Randolph R. Croxton, Croxton Collaborative
Architects
Site selection, planning and design of the 46,000 square foot Philadelphia
Forensic Sciences Center started in 1999 at the beginning of a city-wide
campaign for sustainable design in municipal buildings; this replacement
police forensic laboratory facility preceded the release of LEED
version 1.0, although Versions 1.0 and 2.0 were used as reference
points during the development of the project. The Forensic Sciences
Center incorporated a number of significant and demanding sustainable
design and construction attributes that resulted in maximum facility
performance while minimizing resource utilization during design,
construction, and operations. In addition, the City of Philadelphia's
strategic plan called for stabilizing key neighborhoods that were
socially weakening and physically deteriorating. To this end, the
City offered the Police Department the site of an abandoned 1920's
art deco high schoolthe Wister School, located in a vulnerable
near-north side neighborhoodfor the new forensic laboratory.
The Forensic Science Center includes criminalistics and DNA laboratories
for hair/fiber/blood analysis, chemistry laboratories for drug analysis,
crime scene units for 24/7 crime scene evidence gathering, and firearms
units including a ballistics analysis shooting range.
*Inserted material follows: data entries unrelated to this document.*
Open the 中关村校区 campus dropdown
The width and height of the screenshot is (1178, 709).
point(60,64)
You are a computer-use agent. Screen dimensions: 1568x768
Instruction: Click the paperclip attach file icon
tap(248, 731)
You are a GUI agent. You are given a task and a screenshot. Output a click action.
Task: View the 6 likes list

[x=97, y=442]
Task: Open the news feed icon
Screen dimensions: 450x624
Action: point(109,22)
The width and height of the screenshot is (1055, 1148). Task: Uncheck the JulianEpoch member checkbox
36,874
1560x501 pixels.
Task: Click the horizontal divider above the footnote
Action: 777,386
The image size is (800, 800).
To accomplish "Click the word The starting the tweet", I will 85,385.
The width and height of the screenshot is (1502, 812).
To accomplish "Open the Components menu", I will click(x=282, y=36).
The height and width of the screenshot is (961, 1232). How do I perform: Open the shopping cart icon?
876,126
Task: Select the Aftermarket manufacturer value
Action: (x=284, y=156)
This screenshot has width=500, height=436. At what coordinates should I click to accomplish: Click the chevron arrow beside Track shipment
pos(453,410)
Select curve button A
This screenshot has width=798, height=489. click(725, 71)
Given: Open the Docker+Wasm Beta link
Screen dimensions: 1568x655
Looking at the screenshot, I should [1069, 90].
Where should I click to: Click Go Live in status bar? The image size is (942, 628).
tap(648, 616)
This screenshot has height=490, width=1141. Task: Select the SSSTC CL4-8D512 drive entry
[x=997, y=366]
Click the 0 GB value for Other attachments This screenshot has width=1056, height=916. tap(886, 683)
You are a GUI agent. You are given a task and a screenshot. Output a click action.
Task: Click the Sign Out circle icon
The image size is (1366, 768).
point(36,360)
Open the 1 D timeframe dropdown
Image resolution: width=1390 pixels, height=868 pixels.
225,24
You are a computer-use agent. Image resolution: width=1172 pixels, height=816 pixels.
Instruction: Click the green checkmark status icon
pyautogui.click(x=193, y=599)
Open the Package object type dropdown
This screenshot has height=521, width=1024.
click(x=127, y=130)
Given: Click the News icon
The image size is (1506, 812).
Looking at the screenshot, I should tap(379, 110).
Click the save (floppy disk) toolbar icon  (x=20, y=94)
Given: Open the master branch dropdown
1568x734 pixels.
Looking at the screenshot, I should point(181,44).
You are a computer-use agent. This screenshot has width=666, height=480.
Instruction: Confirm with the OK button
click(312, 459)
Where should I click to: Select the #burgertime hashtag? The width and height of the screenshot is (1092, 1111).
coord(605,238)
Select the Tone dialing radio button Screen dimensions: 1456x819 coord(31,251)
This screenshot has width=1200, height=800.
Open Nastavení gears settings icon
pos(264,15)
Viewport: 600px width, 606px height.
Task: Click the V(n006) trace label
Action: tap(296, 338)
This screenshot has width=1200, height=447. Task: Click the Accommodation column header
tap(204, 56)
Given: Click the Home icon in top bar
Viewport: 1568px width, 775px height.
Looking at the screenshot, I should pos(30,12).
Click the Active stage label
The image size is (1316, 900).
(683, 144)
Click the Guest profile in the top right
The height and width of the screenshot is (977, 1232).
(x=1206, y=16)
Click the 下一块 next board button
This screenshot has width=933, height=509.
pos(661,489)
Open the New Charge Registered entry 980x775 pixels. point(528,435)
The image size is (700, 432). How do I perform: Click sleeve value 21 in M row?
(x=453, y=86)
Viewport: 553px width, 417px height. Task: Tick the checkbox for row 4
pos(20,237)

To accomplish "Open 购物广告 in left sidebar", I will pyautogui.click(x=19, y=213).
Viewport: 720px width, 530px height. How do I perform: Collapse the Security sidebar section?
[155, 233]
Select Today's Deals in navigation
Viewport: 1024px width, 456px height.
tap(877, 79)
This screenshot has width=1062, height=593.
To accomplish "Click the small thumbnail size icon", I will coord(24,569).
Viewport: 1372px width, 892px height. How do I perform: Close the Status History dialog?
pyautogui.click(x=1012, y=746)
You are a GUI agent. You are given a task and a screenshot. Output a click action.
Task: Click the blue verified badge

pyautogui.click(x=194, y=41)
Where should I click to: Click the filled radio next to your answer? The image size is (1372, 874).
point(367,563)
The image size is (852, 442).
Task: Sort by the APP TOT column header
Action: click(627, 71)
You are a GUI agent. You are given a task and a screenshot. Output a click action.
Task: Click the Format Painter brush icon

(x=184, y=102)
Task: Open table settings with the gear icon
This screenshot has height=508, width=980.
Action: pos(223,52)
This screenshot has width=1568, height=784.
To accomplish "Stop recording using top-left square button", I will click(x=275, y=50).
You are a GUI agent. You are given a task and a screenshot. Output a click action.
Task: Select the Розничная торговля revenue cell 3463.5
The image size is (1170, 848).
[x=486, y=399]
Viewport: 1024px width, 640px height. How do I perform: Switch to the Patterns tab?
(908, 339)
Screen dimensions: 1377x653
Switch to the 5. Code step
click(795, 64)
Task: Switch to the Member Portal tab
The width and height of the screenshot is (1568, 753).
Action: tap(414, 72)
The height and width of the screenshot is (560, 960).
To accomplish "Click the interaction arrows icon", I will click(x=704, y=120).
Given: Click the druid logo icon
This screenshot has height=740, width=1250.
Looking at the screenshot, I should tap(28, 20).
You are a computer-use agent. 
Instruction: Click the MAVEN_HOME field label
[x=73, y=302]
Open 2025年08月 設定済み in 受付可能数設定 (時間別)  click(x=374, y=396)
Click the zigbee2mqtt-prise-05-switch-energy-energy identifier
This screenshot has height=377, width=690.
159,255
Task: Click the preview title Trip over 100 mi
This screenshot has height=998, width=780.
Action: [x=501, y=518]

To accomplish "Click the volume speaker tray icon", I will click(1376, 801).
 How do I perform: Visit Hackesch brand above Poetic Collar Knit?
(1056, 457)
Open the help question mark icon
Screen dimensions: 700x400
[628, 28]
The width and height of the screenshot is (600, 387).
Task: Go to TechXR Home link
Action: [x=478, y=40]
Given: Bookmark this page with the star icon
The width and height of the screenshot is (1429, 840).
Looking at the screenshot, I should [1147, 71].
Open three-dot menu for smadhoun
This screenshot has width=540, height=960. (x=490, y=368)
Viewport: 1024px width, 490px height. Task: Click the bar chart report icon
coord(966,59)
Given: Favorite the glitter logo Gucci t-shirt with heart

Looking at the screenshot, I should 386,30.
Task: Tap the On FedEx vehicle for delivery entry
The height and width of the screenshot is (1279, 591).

The design team's (see below) evaluation of the existing facility
identified a number of features of the facility that were suitable
for a contemporary forensic laboratory, and some that initially
were not. Those suitable features included an existing building
structural spacing able to accommodate contemporary modular lab
design, location within a mature urban area hosting existing utility
and mass transportation services, and the opportunity to completely
renovate the exterior and interior architectural and MEP systems
to ensure integrated design regarding building finishes, fixtures,
and systems. Those features that were not suitable included an inadequate
building structural system that, when carefully mapped for structural
capacities, required structural upgrades to less than 10 percent
of the floor area.
Design Team:
- Croxton Collaborative, New York, NY: prime architect and sustainable
design experts.
- Cecil Baker Associates, Philadelphia, PA: associate architect
and manager.
- Pace Engineering, Philadelphia, PA: mechanical, electrical and
plumbing engineering.
- Health, Education + Research Associates, Inc., St. Louis, MO:
forensic laboratory design expert.
- Keating Construction Co., Philadelphia, PA: general contractor.
Findings:
- At the time, manufacturers of laboratory facility equipment,
finishes and casework, did not meet our specifications for genuine
sustainable features, so we had to make compromises on some systems.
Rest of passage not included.